If we're seeking to maximise average well-being, then a world with one very happy conscious being is preferable to a world with millions of slightly less happy ones. If we could painlessly murder all the miserable people in the world, it would seem to be a moral imperative to do so, assuming for the sake of argument that the survivors of our holocaust would not be negatively affected. As the moral mainstream would presumably reject this action as immoral, an "averaging" interpretation of Harris's axiom is on shaky ground.

If, on the other hand, we seek to maximise the total well-being, then we might prefer a vastly overpopulated world full of unhappy people to a more sustainable population of contented individuals. Our prime moral responsibility would seem to be to reproduce as often as possible, with little regard for the likely quality of life of our offspring. It seems that a "totalling" interpretation of Harris's axiom is probably on ground no surer than an "averaging" one.

Harris acknowledges these issues but offers no solutions. He maintains that while moral questions may be impossible to answer in practice, that does not mean that moral truth does not exist. I find this handwaving to be highly unsatisfactory.

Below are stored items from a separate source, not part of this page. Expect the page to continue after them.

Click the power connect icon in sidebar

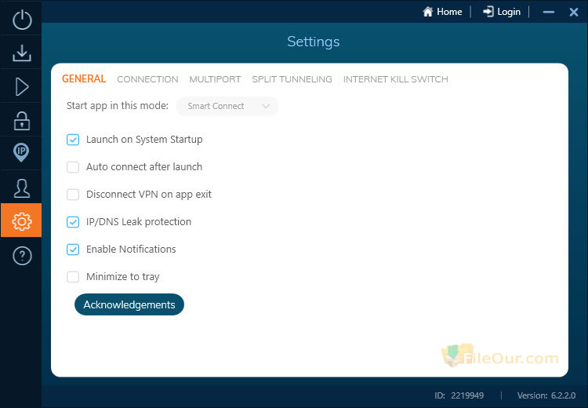point(22,20)
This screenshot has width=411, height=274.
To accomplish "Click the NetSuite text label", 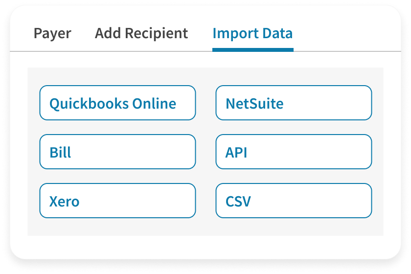I will [254, 103].
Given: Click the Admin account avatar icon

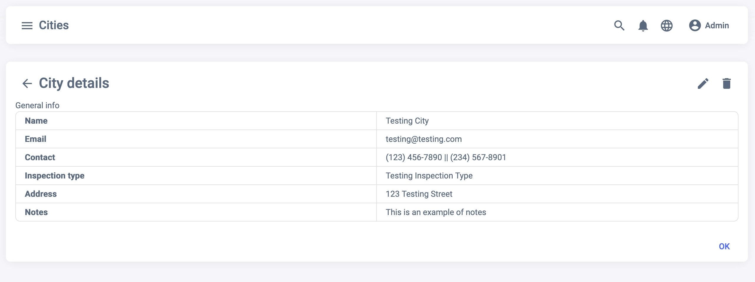Looking at the screenshot, I should 695,25.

Harris's argument for the objectivity of morality hinges entirely on the assumption that we can decide upon an appropriate axiom to form the basis of distinguishing good from evil. The proposed axiom depends on the aggregate well-being of conscious beings. Seeing as he doesn't define how to calculate this aggregate well-being so as to avoid these moral paradoxes, Harris has not established that a truly correct moral axiom exists, and perhaps it does not.

We could attempt to tack on other axioms, such as respecting the right to life of conscious beings, perhaps distinguishing between the currently alive and those yet to come. We could assign a negative value to the well-being of suffering people so as to address the problem with the totalling paradox mentioned above.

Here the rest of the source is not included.